夢か現か
夢なのか現実なのか定かではない、という経験は誰しもあるかと思います。私の一番古い
その夜、愛用の長座布団に寝かされている私は、高熱を出していました。よく熱を出す子だったので、家族はいつものことという感じで、私を寝かせて台所で夕食を摂っていました。
高熱のせいで頭が痛くて、ぼんやりとした意識の中、食卓を囲む声や音を聞いていたのを覚えています。
寂しくて辛くて苦しくて。その時、ひんやりと冷たい手が、私の額に触れました。
氷のように冷たい手が、額の熱を奪っていきます。ズキズキしていた痛みが薄れ、ゆっくりと額から頭へと撫でるリズムに、気持ち良くなりながらも疑問が浮かびました。
この手は、誰の手だろう?
家族は台所です。私の傍には誰も居ません。何よりも、ひどく冷たい女性の手は、母のふくよかな手とは全く違うものでした。

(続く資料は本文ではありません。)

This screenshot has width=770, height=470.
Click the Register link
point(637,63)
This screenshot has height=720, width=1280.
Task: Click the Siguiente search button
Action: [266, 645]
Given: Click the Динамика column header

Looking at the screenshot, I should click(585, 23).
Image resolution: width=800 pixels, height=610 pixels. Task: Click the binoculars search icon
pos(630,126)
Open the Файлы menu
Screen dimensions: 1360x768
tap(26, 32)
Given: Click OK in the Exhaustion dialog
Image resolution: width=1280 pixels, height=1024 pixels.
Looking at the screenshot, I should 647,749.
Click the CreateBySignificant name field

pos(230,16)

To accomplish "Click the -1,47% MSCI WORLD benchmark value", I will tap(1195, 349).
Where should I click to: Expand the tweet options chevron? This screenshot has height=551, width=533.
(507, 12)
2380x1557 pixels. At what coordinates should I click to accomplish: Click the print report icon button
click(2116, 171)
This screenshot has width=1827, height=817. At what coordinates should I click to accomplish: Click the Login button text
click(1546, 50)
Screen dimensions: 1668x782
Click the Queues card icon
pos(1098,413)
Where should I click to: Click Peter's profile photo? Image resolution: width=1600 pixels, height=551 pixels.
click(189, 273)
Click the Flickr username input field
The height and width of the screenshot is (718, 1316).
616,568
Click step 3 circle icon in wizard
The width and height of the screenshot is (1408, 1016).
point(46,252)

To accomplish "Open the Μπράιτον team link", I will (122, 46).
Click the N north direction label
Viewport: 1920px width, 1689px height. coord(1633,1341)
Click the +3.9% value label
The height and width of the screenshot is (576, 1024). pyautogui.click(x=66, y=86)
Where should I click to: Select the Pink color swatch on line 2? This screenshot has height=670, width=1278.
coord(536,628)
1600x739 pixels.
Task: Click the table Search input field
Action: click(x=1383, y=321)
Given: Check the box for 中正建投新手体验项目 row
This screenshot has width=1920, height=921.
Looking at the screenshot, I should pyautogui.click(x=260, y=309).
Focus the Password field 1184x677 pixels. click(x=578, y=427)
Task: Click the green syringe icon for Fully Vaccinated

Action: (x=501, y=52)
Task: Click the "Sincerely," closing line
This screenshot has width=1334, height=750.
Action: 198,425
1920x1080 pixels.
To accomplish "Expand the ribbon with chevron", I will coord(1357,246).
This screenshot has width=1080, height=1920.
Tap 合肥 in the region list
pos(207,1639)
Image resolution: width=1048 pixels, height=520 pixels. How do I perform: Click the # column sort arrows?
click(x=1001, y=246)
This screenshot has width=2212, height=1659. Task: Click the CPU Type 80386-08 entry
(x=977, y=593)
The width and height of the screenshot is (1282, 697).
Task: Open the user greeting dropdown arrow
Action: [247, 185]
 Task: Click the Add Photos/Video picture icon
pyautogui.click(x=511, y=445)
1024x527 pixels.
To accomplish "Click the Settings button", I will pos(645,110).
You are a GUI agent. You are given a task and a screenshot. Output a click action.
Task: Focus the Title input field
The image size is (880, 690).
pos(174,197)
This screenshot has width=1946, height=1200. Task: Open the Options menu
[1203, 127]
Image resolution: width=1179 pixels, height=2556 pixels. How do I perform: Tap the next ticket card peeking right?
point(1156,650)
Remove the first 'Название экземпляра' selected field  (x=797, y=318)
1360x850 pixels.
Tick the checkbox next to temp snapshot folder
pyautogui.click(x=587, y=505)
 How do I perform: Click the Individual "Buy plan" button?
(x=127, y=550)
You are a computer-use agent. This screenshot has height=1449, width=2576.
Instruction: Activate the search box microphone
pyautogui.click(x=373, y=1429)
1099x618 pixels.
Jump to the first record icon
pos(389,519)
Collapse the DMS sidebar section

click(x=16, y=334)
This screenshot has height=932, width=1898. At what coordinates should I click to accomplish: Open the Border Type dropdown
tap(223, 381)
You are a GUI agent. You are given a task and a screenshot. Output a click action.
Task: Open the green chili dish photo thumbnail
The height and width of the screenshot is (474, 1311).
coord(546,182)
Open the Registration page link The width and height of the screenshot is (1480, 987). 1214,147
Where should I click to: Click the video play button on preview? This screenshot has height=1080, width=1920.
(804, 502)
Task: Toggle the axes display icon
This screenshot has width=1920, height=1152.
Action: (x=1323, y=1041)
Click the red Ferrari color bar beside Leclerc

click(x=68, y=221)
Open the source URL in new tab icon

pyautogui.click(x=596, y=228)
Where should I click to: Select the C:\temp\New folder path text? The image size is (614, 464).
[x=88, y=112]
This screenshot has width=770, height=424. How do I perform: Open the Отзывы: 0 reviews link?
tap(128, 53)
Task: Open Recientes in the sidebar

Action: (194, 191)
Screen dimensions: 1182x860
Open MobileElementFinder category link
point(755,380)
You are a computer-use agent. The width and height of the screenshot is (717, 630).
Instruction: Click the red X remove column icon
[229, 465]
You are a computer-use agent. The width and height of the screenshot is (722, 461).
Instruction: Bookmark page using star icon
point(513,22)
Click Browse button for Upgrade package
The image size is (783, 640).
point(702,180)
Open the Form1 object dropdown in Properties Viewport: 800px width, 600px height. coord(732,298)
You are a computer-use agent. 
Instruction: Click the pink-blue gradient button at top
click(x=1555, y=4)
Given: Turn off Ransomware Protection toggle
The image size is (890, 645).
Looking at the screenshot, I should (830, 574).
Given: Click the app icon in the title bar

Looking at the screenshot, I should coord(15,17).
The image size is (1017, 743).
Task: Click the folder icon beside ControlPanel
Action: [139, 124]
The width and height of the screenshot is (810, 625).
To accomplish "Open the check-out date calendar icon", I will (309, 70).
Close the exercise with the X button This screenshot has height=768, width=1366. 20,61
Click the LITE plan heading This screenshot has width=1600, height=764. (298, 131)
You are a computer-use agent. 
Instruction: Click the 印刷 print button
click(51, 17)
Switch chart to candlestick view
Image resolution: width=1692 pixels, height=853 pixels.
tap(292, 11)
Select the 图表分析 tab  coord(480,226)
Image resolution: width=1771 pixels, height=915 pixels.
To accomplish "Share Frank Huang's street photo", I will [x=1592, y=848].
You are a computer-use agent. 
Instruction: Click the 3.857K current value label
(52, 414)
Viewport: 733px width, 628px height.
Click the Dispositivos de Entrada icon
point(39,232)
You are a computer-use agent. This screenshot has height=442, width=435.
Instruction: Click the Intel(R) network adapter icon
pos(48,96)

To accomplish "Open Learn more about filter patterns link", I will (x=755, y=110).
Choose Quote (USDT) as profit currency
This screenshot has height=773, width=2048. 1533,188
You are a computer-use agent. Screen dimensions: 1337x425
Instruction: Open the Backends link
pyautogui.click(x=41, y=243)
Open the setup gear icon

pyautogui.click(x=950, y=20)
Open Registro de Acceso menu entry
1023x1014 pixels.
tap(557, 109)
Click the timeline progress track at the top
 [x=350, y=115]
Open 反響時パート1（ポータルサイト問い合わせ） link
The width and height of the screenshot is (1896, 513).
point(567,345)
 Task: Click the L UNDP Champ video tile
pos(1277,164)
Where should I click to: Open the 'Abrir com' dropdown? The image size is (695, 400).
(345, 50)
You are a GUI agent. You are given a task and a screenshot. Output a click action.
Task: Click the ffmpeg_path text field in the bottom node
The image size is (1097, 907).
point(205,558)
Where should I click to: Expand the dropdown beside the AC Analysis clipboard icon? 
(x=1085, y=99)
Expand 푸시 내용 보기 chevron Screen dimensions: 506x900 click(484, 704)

いったい誰が私に触れているのかと、目を開けようとした瞬間、ビタッと乱暴な小さな手が、私の額を叩くように触ってきました。
「あ、熱下がってるよ!」
聴こえたのは兄の声。目を開けると次兄が私を覗き込んでいました。
この時のことを後から聞いたところ、食卓から見える位置に寝ていた私は、微かに呻きながら眠っていて、傍には誰も居なかったし、何かが視えたりもしなかったそうです。
でも、あの時、熱を奪いながらゆったりと撫でる手を、私は確かに感じていました。
あれはいったい、誰の手だったのでしょうか。
夢だったのでしょうか、現だったのでしょうか。